Homework

Task 1. Pie chart with ggplot

Use the mpg dataset to create a table counting the number of vehicles in each class. Then create a pie chart showing the distribution of vehicle classes.

Create a simple pie chart in base R using the following values: 3, 7, 9, 1, 2

Label the slices:Gr-A, Gr-B, Gr-C, Gr-D, Gr-E

Requirements:

  1. use count(class) from dplyr
  2. use geom_col()
  3. convert the plot to a pie chart with coord_polar(“y”)
  4. use theme_void()
  5. add a title
library(ggplot2)
library(dplyr)
## 
## Attaching package: 'dplyr'
## The following objects are masked from 'package:stats':
## 
##     filter, lag
## The following objects are masked from 'package:base':
## 
##     intersect, setdiff, setequal, union
# data
data(mpg)

# count vehicle class
count_dat <- mpg %>%
  count(class) 
#head(count_dat)

# pie chart 1 not in base r 
count_dat %>%
  ggplot(aes(x = "", y = n, fill = class)) +
  geom_col() + 
  coord_polar(theta = "y") + 
  theme_void() + 
  labs(title = "Vehicle Class Distribution")

# pie chart 2 in base r
dat1 <- c(3,7,9,1,2)
labs1 <- c("Gr-A", "Gr-B", "Gr-C", "Gr-D", "Gr-E")

pie(dat1, labels = labs1)

Questions

  • Which vehicle class appears most common?
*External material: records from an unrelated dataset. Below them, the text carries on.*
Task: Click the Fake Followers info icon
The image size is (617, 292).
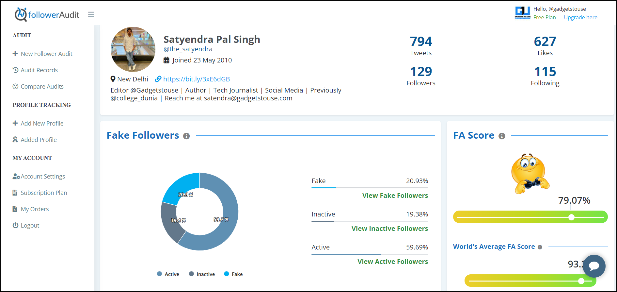Action: 186,136
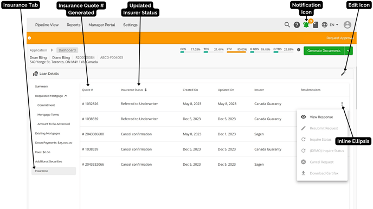Screen dimensions: 373x209
Task: Open the Manager Portal tab
Action: click(x=101, y=25)
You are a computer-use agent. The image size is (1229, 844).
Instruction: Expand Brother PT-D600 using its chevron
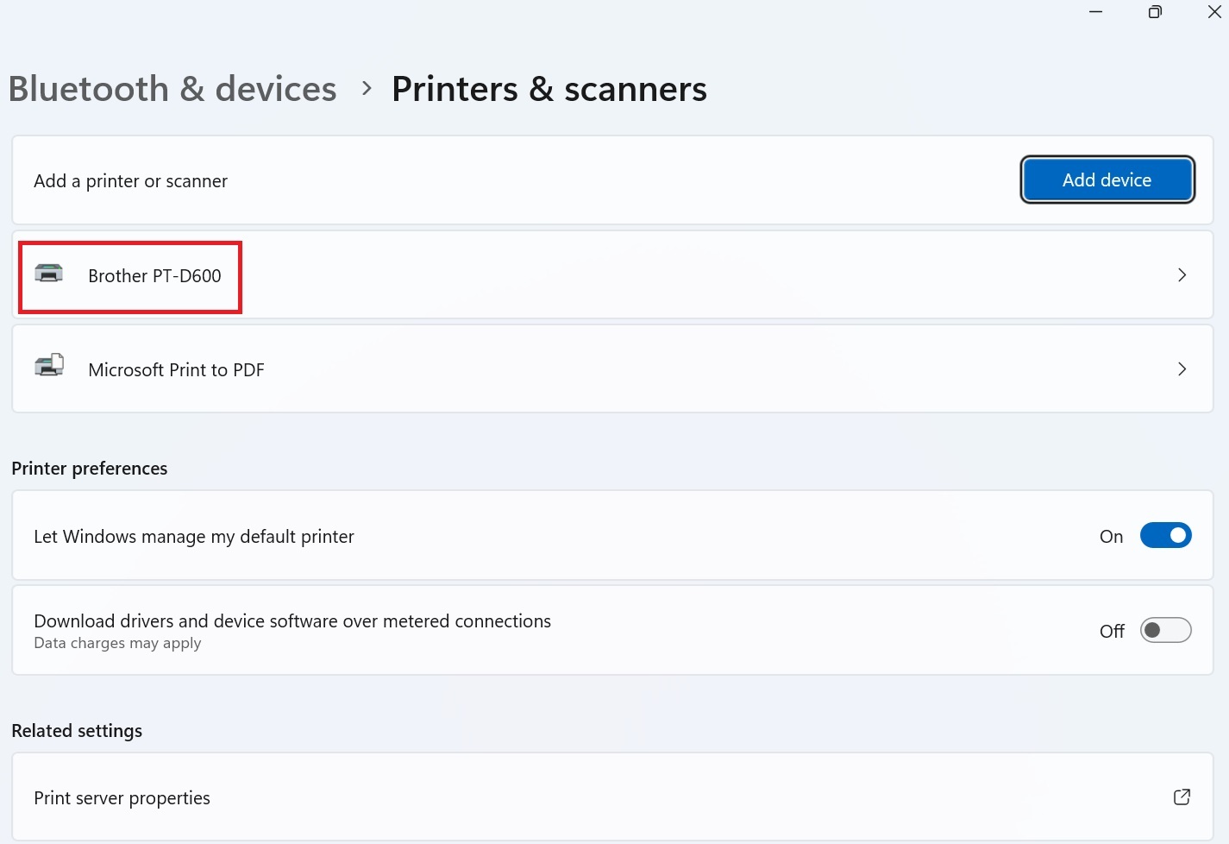(x=1182, y=275)
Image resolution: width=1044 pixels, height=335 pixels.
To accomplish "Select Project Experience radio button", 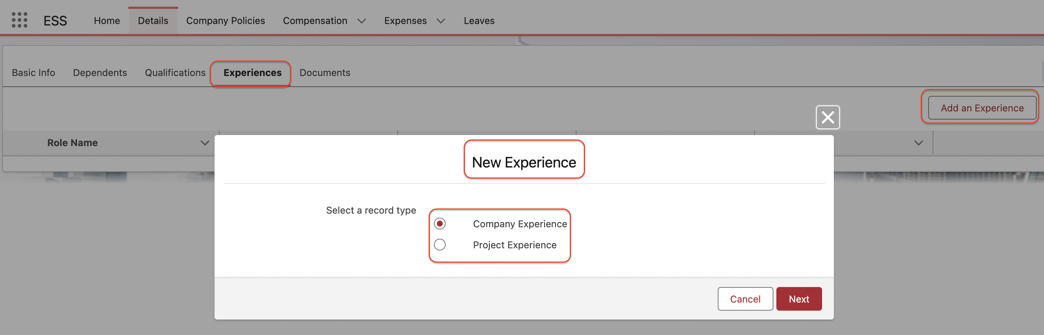I will 439,245.
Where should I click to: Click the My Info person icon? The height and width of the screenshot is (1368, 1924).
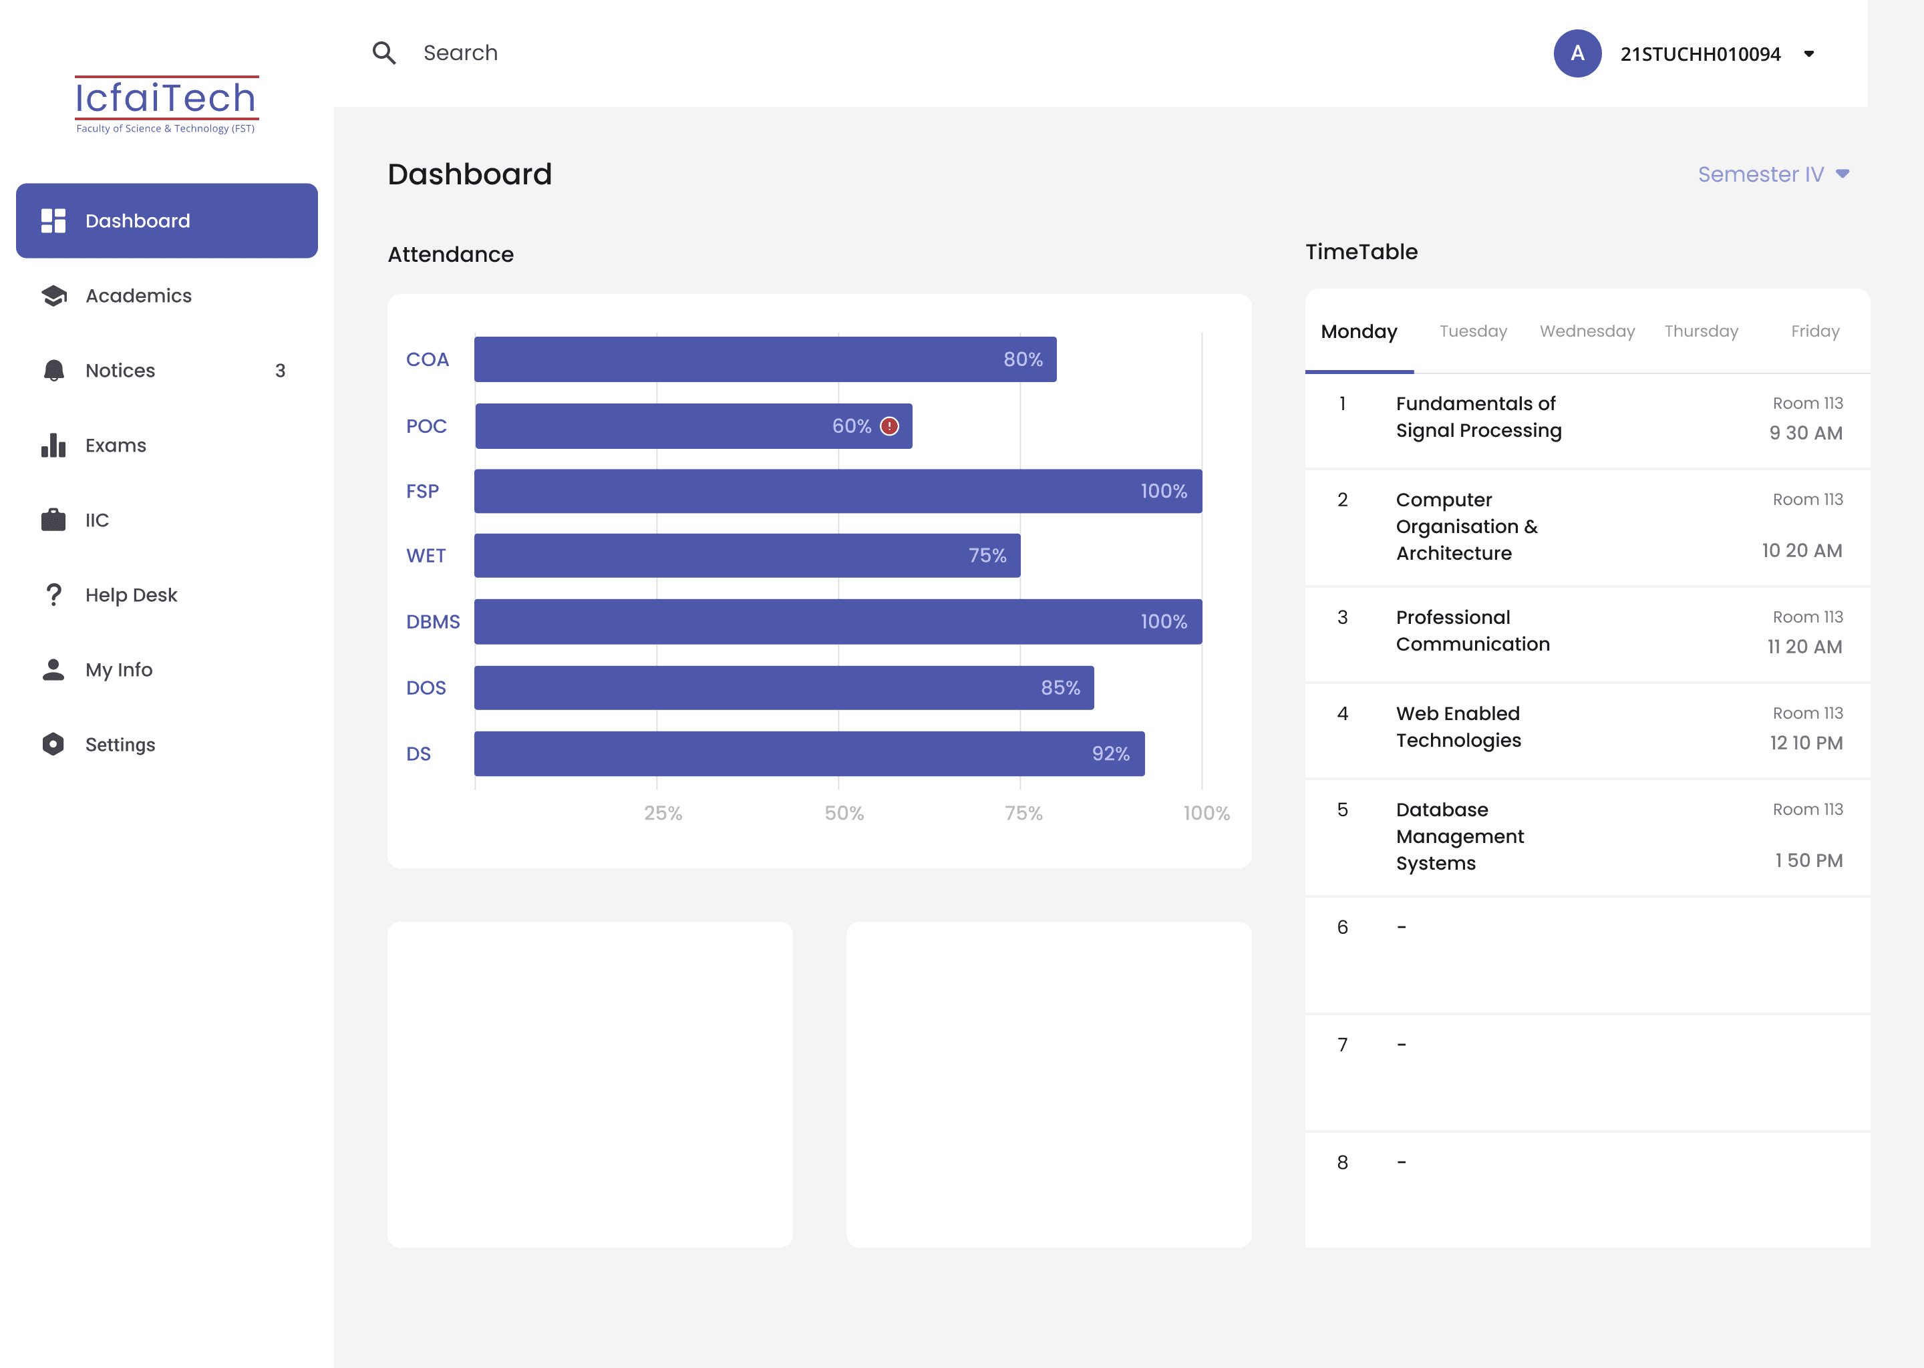tap(54, 670)
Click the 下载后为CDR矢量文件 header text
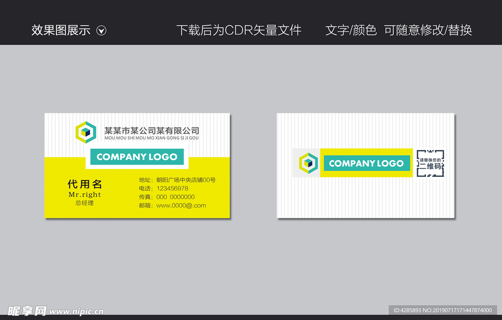This screenshot has width=502, height=320. pos(240,30)
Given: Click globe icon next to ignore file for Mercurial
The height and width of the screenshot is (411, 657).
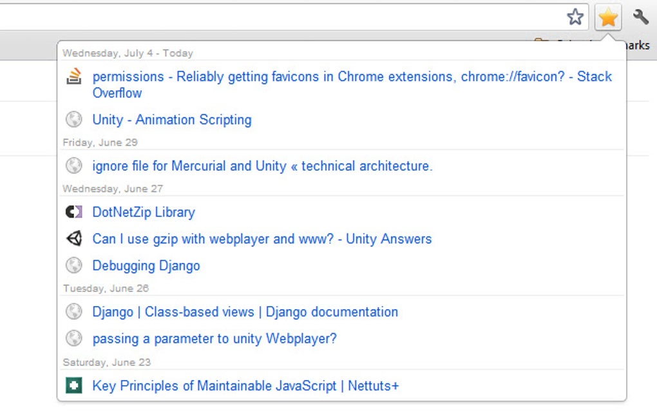Looking at the screenshot, I should [74, 166].
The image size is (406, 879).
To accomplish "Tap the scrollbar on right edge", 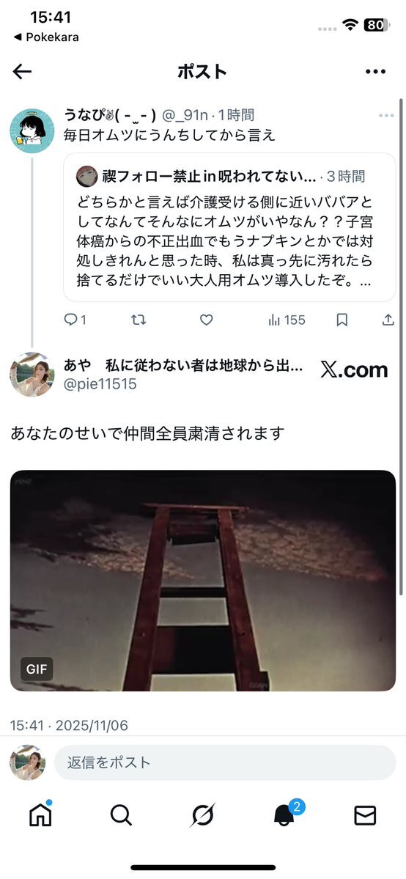I will tap(400, 347).
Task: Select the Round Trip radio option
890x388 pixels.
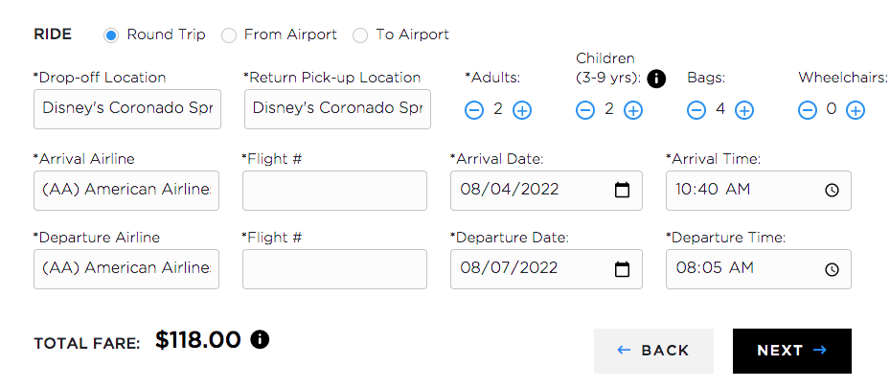Action: 111,34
SUV
  • Why can pie charts become difficult to interpret when there are many categories? It's difficult to distinguish counts from pie slices.

Task 2: Create a simple pie chart in base R using the following values:

Create a donut chart using this small dataset:

data2 <- data.frame(
  category = c("A", "B", "C"),
  count = c(10, 60, 30)
)

# base r pie chart 
pie(data2$count, labels = data2$category)

# ggplot donut pie chart
library(ggplot2)
library(dplyr)
data2 %>%
  ggplot(aes(x = 2, y = count, fill = category)) + 
  geom_col() + 
  coord_polar("y") + 
  xlim(0.5, 2.5) +
  theme_void() + 
  labs(title = "Donut Pie Chart")

Add labels that show either:

  • the percentages, or
  • the category names and values
library(dplyr)
library(scales)
library(ggplot2)
# data
data2_new <- data2 %>%
  mutate(
    prop = count / sum(count), # calc proportions
    ymax = cumsum(prop),       # sliced boundaries
    ymin = lag(ymax, default = 0),
    label_pos = (ymax + ymin) / 2,   # text placement 
    label = percent(prop)       # label
  )


  # ggplot donut pie chart

ggplot(data2_new, aes(ymax = ymax, ymin = ymin, xmax = 4, xmin = 3, fill = category)) +
  geom_rect() +
  coord_polar(theta = "y") +
  # percent label
  geom_text(aes(x = 3.5, y = label_pos, label = label), size = 4) + 
   theme_void() + 
  xlim(2, 4.5) +
  labs(title = "Donut Pie Chart With Percentages")

Questions

  • Why do we need to calculate label positions manually for this plot? If we didn't, the labels would not be seen
  • Which label type is easier to read: percentages only, or category plus value? Depends on the data, category and vlaue coudl provide more information but percentages are more simple.

Task 3: Sunburst Plot

Create the following dataset:

sunburst_data <- data.frame(
  sequence = c(
    "Fruit-Apples",
    "Fruit-Bananas",
    "Fruit-Oranges",
    "Vegetable-Carrots",
    "Vegetable-Broccoli",
    "Vegetable-Peppers"
  ),
  value = c(30, 20, 25, 15, 18, 12)
)

Use the sunburstR package to create a sunburst plot.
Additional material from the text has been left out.